Someone wrote some automation code that handles json payloads using powershell. When we tried to migrate to azure functions which uses 7.x by default things broke because users never cared to check sensitivity of key names.

It’s also slow even for interpreted language standards.

I’ll seriously never use powershell for anything serious ever again even though I admit syntax and design feels kinda nice.


Because backwards compatibility. I've run into stuff that doesn't working in 7.x without a rewrite.

It's just best to think about Powershell 5.1 and Powershell Core 7.x like Py2 -> Py3. Most of code works as is, some doesn't, and you should use latest when you can.
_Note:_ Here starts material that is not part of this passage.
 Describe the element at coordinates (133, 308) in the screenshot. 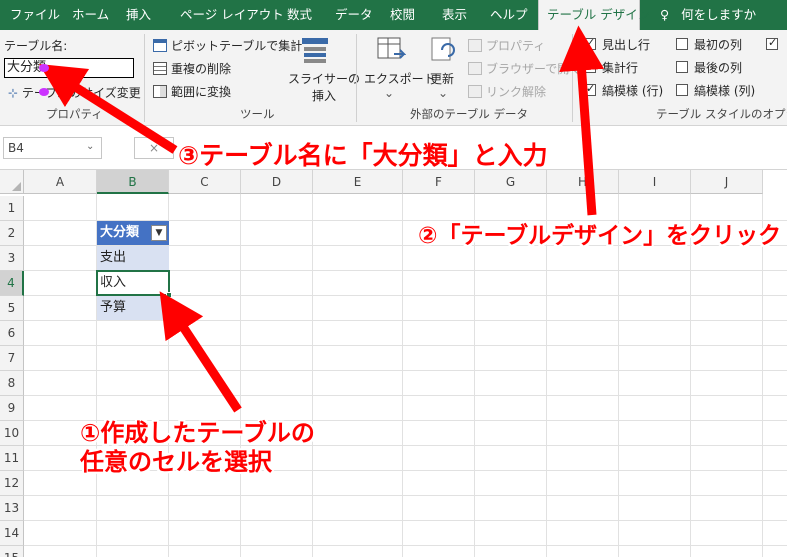

I see `table-cell: 予算` at that location.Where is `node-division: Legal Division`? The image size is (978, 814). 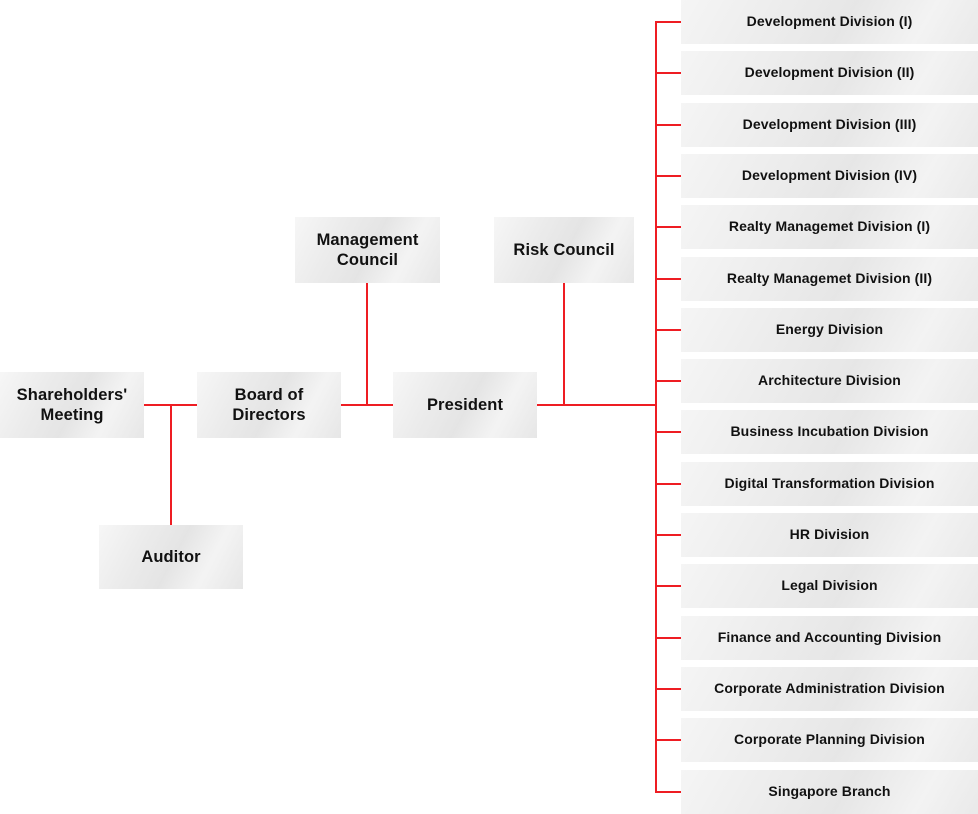 node-division: Legal Division is located at coordinates (830, 586).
>Someone wrote some automation code that handles json payloads using powershell. When we tried to migrate to azure functions which uses 7.x by default things broke because users never cared to check sensitivity of key names.

Azure Functions are nightmare in its own. Not sure how much of that is Powershell fault vs Azure Functions.

>It’s also slow even for interpreted language standards.

Actually, it's blown Python out of the water at work. It's startup time can be painful as it's interpreting everything but once it gets going, it really moves. We use it to churn through 4GB CSV at work replacing a Python script, it's much much faster.

>I’ll seriously never use powershell for anything serious ever again even though I admit syntax and design feels kinda nice.

Your loss. Despite the few problems I run into, I really like it and wish more *nix people gave it a try. It's much better then bash nightmares I've seen.